Mińsk MazowieckiPałac polityków

Gdy zapowiedziano, że w Mińsku Mazowieckim odbędzie się spotkanie z Antonim Macierewiczem, wielu spodziewało się dość gorącego wieczoru i to nie tylko w kontekście smoleńskim. Debata przerosła jednak najśmielsze oczekiwania i stała się w dużej mierze katharsis lub – jak kto woli – oczyszczenie mińskiej prawicy. Nie idzie tu nawet o smoleńską prawdę czy pretensje niektórych działaczy, ale o ogólny wynik tego spotkania. Stało się bowiem ostatecznie jasne, kto w Mińsku Mazowieckim jest sternikiem pisowskiej prawicy.

Pracze zmysłów

Zanim do pałacowej sali dotarł główny gość spotkania i doszło do słownych zatargów oraz dowodzenia swoich dokonań, mówił wicestarosta Krzysztof Płochocki. Skorzystał on z okazji, by przybliżyć mieszkańcom działalność władz powiatu w zakresie oświaty i służby zdrowia. Miał do kogo mówić, gdyż pustawy ostatnio pałac w piątkowy wieczór napełnił się głodnymi spotkania z Pi- Sowskimi liderami. Cała sala entuzjastycznie powitała gościa i gospodarza, czyli ministra Macierewicza i szefa mińskiego PiSu Daniela Milewskiego.

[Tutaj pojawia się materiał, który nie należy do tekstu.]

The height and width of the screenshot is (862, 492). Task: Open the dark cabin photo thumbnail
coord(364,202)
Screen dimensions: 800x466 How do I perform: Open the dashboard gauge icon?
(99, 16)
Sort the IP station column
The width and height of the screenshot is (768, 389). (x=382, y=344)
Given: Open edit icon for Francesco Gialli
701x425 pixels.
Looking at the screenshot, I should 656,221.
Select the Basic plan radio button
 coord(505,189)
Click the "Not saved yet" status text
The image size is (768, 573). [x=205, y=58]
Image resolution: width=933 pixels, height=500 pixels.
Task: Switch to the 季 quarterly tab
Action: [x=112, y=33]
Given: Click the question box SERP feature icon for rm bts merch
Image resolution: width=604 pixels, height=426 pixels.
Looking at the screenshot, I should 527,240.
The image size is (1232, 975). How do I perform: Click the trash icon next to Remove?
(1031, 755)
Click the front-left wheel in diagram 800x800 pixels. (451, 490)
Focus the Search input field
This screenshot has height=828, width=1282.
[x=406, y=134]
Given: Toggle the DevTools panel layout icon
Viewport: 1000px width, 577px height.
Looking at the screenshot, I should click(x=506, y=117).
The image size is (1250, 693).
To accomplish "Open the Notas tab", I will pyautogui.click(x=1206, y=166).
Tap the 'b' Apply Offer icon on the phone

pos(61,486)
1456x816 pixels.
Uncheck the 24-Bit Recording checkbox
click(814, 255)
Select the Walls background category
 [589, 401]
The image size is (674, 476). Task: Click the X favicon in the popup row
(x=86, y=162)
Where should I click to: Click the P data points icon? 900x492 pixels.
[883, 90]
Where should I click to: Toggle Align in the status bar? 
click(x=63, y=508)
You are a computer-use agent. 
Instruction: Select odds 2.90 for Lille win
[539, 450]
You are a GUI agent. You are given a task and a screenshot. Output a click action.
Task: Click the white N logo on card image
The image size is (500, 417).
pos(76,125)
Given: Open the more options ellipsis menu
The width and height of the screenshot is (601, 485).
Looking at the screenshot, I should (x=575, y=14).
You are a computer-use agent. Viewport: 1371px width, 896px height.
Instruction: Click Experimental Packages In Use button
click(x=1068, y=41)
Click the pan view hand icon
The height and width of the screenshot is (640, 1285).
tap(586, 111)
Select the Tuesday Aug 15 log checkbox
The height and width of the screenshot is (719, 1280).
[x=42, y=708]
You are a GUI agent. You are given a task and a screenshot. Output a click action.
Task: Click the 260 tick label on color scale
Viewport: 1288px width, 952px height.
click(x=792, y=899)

Gdy obydwaj dziarskim krokiem podążali ku scenie, na sali działacze Solidarności rozdawali już ulotki o TW Danie, czyli skserowany wprost z IPN dowód opisujący współpracę z PRLowską bezpieką sekretarz miasta i prawej ręki burmistrza Grzesiaka, a obecnie Jakubowskiego.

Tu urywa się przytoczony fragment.